--- Entries shown Enclosed Below ---

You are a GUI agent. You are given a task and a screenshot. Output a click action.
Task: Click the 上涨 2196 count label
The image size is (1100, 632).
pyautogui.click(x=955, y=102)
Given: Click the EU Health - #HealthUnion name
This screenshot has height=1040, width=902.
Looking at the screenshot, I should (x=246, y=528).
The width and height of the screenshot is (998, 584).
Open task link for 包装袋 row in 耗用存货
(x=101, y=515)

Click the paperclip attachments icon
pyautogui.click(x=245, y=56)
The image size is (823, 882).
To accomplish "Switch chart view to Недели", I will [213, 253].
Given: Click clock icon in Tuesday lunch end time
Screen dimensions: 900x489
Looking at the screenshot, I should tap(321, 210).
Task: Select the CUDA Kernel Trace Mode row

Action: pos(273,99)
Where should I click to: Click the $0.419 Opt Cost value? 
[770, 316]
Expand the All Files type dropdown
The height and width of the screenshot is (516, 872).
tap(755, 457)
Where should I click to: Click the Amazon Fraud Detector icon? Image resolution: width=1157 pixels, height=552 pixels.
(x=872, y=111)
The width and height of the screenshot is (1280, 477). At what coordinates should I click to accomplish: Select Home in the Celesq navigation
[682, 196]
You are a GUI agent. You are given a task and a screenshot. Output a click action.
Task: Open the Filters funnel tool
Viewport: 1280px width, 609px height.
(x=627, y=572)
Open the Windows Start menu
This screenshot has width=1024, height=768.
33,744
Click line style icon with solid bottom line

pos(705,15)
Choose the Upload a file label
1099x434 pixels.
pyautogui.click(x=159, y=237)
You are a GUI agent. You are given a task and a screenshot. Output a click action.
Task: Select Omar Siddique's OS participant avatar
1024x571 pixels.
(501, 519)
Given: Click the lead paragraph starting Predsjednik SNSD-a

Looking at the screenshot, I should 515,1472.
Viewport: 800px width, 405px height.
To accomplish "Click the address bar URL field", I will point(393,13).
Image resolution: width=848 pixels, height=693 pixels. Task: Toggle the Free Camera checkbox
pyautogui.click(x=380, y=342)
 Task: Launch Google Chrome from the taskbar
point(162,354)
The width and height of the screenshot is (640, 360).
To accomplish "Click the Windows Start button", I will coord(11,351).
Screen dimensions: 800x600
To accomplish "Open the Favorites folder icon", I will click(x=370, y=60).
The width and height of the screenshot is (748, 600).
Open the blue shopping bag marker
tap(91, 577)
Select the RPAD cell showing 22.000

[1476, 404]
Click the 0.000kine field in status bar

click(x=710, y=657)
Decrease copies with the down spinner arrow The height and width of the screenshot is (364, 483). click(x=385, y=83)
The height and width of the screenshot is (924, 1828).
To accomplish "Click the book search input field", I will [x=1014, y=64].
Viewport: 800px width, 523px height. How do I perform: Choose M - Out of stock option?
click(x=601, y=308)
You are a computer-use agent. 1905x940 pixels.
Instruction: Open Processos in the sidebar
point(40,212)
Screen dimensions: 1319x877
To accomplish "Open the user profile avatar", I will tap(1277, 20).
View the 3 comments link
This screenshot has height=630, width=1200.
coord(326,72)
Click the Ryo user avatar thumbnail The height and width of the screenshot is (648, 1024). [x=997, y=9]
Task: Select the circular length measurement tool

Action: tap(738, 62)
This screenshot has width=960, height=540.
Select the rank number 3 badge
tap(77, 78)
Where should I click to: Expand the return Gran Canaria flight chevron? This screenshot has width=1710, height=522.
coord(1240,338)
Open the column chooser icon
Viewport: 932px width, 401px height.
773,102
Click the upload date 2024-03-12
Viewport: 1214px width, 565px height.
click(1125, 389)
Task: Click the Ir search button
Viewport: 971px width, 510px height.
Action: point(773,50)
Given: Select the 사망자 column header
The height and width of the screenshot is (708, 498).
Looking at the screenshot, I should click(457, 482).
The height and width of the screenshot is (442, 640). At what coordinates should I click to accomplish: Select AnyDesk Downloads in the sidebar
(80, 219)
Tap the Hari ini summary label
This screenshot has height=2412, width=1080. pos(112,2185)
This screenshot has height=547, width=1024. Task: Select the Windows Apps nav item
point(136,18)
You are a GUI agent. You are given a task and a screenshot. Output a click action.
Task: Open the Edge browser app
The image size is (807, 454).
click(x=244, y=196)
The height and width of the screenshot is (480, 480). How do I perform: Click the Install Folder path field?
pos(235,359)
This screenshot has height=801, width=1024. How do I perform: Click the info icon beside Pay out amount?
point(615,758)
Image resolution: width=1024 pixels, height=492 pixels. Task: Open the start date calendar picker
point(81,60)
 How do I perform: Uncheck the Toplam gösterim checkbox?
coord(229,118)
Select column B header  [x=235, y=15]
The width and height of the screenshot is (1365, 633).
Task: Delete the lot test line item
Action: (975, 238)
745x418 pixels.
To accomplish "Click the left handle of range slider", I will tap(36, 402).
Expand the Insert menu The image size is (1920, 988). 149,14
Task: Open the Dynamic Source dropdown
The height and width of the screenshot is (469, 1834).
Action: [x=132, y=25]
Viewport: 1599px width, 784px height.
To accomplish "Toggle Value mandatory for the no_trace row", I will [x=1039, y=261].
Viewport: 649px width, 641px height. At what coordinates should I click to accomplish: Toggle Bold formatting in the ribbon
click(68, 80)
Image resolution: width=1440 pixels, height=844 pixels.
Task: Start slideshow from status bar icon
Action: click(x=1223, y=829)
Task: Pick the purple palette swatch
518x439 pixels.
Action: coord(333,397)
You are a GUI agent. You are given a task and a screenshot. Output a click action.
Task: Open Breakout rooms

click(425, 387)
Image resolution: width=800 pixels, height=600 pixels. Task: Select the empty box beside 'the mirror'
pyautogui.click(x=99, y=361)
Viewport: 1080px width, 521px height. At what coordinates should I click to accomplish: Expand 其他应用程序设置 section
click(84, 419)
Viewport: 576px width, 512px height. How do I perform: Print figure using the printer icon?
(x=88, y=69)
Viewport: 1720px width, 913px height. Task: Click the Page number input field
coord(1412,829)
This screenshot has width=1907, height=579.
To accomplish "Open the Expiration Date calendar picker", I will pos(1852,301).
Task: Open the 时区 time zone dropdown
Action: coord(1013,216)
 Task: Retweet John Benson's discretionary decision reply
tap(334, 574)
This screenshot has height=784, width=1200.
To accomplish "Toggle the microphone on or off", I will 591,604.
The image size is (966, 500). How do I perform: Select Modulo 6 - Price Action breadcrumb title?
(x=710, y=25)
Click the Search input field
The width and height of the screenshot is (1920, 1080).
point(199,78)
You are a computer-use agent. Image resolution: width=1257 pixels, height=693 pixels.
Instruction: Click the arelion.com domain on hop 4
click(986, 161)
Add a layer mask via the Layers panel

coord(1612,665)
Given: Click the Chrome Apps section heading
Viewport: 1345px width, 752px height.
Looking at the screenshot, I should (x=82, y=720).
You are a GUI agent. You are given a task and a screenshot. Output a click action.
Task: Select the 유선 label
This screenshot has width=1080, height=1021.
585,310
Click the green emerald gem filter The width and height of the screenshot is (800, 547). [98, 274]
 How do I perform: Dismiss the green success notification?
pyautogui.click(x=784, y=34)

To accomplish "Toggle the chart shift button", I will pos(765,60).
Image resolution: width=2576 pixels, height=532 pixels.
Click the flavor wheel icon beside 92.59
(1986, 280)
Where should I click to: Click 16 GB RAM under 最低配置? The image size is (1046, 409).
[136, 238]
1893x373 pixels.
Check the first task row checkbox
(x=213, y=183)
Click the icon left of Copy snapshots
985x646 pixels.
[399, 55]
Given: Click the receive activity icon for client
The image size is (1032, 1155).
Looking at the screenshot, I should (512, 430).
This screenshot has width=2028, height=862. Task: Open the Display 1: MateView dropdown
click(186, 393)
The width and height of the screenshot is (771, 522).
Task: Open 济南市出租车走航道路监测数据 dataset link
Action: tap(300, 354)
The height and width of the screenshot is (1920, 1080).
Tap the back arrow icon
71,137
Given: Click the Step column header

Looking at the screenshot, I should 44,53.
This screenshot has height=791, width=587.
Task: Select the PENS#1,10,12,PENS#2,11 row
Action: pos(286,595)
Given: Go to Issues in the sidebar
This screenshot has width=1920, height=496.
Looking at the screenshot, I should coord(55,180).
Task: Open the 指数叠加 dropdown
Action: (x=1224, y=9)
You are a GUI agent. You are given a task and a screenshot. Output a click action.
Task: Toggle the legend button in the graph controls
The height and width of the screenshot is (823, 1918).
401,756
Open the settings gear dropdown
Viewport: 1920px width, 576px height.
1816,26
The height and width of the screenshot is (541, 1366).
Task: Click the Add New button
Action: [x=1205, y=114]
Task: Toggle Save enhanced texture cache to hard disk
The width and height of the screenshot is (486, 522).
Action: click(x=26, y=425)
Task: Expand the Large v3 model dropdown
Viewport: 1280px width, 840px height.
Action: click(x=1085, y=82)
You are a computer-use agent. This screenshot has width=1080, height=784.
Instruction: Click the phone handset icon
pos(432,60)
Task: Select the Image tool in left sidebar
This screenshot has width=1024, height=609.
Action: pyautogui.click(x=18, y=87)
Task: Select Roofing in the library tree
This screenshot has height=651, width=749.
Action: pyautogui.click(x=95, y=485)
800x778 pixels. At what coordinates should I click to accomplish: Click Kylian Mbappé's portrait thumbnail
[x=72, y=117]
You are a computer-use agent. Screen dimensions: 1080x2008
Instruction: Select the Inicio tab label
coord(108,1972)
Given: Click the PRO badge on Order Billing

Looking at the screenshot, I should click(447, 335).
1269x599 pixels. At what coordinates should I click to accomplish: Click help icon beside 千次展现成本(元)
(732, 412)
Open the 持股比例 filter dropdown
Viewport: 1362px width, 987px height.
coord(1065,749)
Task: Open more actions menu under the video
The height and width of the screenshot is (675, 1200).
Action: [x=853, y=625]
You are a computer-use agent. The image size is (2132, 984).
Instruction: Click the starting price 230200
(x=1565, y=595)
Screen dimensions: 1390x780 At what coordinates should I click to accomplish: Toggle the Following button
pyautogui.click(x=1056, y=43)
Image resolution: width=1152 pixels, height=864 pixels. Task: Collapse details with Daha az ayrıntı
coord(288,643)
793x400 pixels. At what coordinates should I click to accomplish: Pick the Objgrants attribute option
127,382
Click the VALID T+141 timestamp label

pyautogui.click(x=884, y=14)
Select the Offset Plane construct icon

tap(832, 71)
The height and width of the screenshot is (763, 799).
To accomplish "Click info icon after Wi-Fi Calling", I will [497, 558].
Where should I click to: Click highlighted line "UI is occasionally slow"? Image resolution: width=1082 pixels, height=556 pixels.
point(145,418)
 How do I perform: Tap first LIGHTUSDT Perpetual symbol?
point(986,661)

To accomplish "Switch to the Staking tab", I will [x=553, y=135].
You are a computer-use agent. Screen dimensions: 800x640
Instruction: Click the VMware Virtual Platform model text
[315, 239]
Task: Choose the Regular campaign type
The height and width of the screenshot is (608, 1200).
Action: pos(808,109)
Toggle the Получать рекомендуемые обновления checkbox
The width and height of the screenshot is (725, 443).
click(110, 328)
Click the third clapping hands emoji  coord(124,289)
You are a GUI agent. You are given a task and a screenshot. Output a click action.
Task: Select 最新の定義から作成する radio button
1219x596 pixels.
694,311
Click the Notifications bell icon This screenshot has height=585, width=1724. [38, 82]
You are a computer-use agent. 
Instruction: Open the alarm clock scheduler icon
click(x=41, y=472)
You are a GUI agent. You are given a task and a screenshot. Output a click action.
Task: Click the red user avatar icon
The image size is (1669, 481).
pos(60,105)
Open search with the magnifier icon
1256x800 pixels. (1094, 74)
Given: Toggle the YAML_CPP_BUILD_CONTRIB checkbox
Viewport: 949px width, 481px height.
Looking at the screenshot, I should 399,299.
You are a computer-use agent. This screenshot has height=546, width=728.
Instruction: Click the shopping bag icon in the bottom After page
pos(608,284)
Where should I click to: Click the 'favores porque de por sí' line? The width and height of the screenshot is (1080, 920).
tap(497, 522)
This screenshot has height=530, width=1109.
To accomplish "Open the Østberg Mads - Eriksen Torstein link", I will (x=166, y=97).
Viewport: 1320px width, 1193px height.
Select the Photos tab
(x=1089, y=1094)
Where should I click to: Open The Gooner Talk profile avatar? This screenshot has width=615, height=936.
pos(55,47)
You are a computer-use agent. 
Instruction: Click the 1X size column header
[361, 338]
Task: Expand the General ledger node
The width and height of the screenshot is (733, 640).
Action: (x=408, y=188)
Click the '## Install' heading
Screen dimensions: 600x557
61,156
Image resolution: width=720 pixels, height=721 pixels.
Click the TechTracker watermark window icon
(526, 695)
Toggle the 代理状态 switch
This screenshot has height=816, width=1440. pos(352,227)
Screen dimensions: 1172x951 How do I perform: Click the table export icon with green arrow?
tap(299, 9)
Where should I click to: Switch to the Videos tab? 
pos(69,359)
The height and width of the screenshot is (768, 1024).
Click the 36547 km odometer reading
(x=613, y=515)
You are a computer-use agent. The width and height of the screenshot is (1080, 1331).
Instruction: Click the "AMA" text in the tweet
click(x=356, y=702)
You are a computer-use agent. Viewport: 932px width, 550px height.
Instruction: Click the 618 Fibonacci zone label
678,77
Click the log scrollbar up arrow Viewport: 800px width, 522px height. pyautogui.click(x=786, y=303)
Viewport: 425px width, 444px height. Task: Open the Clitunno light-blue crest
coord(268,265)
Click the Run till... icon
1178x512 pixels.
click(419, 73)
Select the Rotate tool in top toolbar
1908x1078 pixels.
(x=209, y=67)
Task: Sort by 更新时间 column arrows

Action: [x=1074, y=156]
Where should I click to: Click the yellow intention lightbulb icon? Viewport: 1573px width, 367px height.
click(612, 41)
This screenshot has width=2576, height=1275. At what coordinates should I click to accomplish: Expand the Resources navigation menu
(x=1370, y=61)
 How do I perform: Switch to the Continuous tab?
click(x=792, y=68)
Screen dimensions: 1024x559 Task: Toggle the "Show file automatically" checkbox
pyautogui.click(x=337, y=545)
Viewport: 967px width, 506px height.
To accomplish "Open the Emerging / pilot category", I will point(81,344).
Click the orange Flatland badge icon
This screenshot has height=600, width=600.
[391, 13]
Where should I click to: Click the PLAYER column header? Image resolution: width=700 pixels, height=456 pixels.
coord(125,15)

--- End of Enclosed Entries shown ---

From the entries above, return each line with the word "chart" in it.

To accomplish "Switch chart view to Недели", I will [213, 253].
To accomplish "Toggle the chart shift button", I will pos(765,60).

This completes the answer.